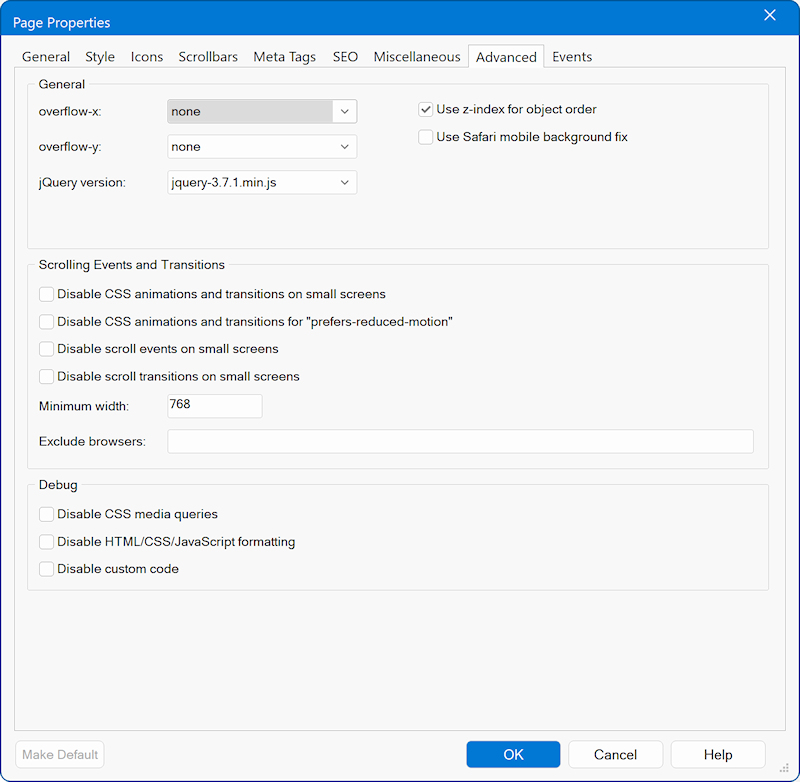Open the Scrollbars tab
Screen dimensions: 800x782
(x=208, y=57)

——

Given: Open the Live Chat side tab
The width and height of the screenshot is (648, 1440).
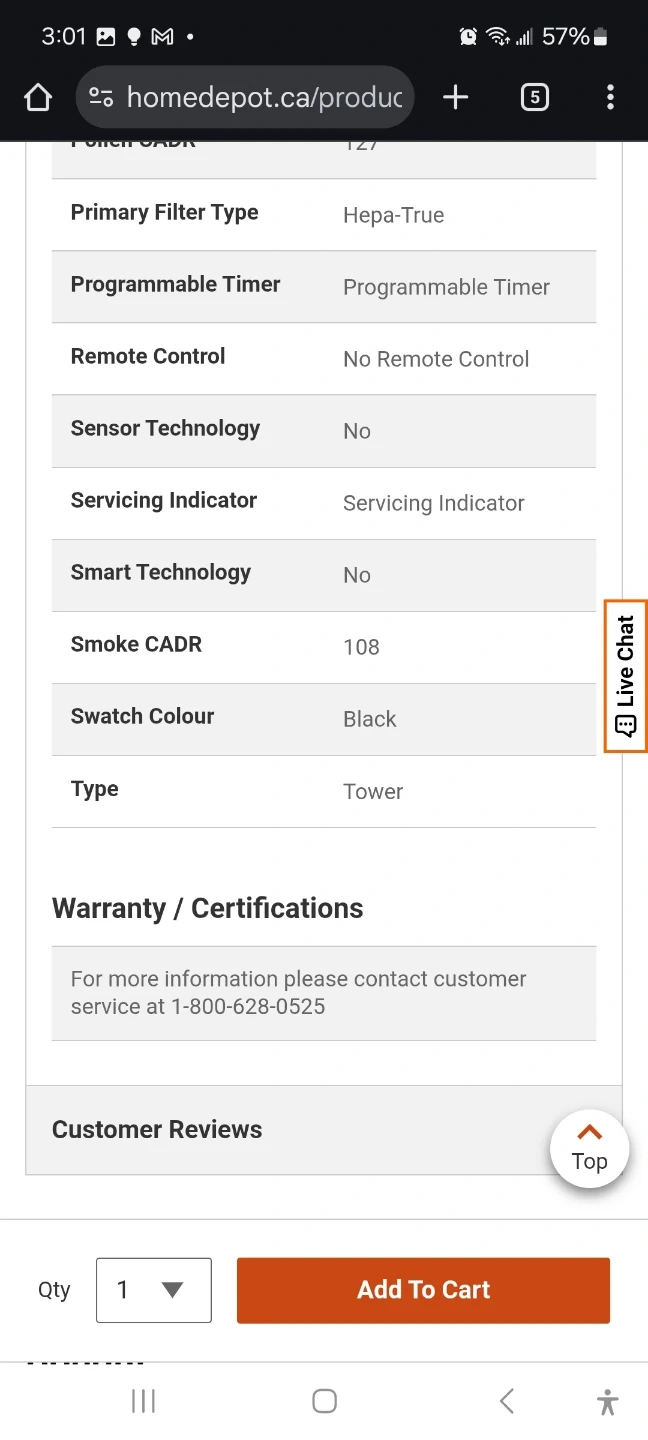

——

* **Required work**: Please transcribe exactly the lines above from the line that has "Given: Open the Live Chat side tab" up to and including the line that has "The width and"; no other line belongs in the answer.

* **Finished exercise**:
Given: Open the Live Chat side tab
The width and height of the screenshot is (648, 1440).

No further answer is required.